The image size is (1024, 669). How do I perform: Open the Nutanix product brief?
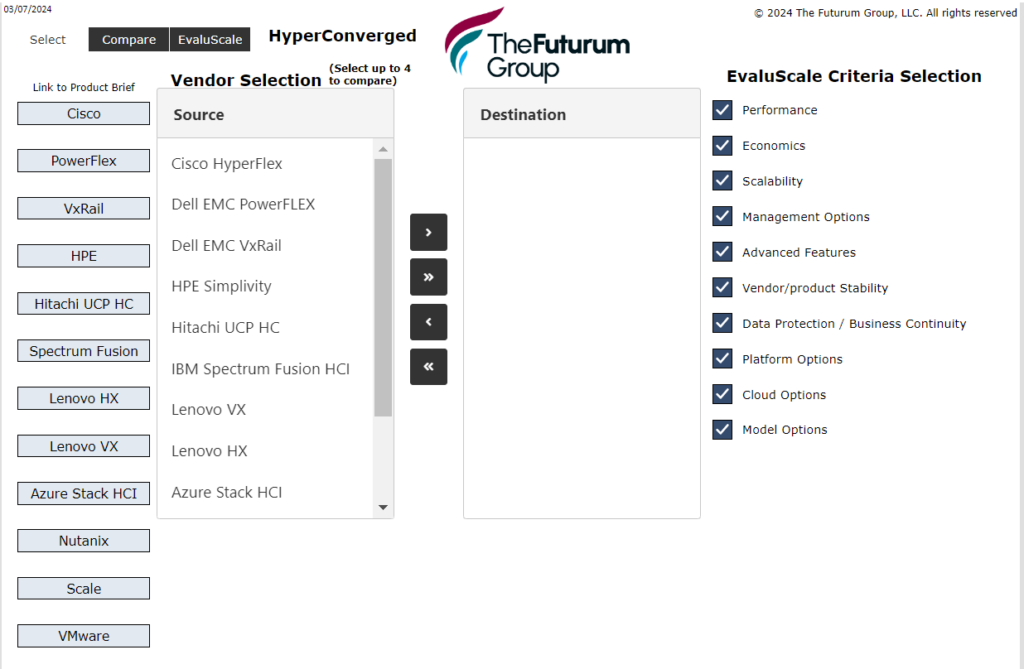[83, 540]
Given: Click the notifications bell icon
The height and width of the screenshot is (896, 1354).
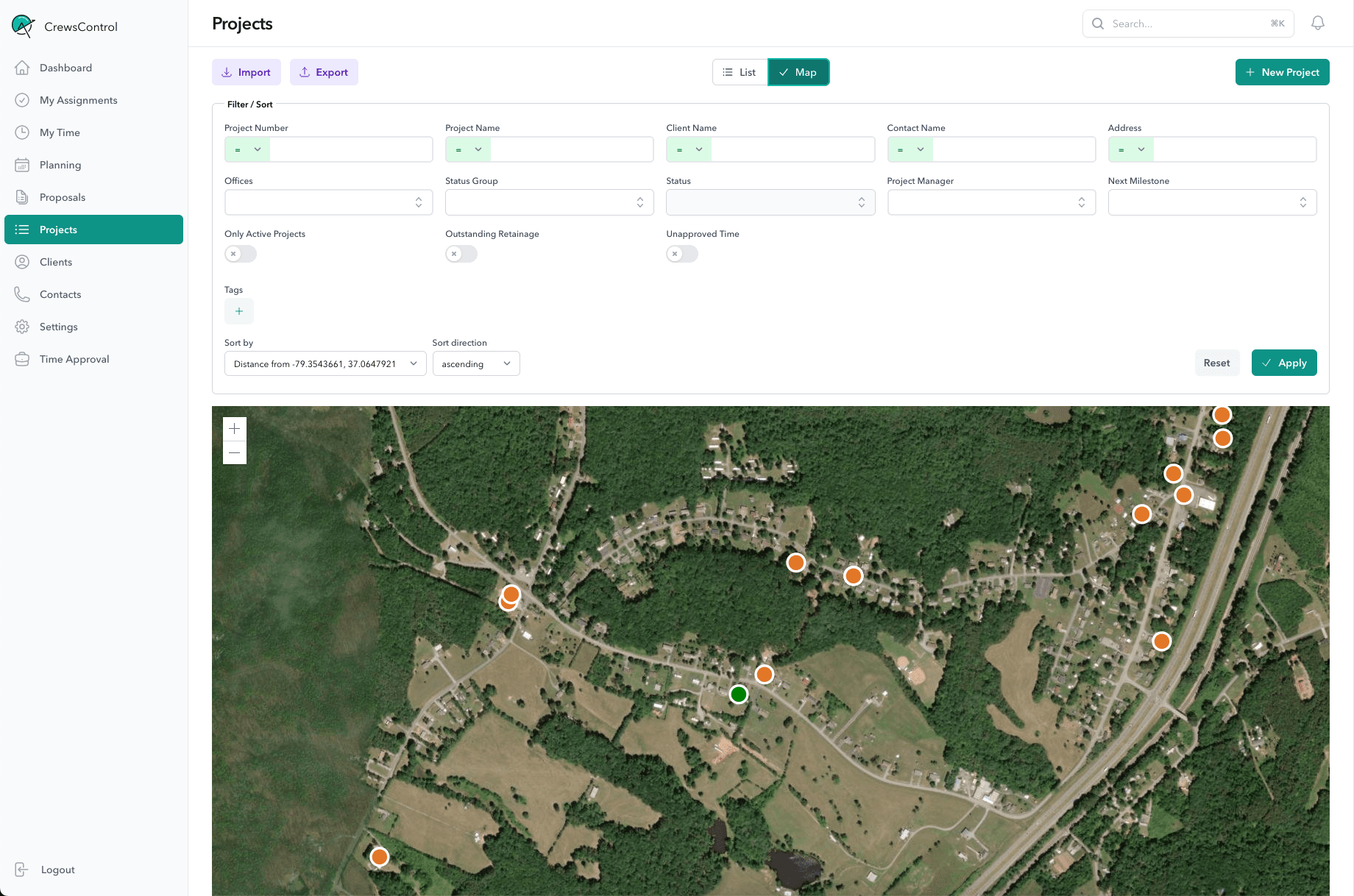Looking at the screenshot, I should (1317, 24).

_WHAT TO WORK ON_: Take the line that holds "The height and" as the start and the last line of the data as the end. Copy only those lines exactly, both ends included, except the pictures.

_TASK RESULT_:
The height and width of the screenshot is (896, 1354).
Looking at the screenshot, I should (1317, 24).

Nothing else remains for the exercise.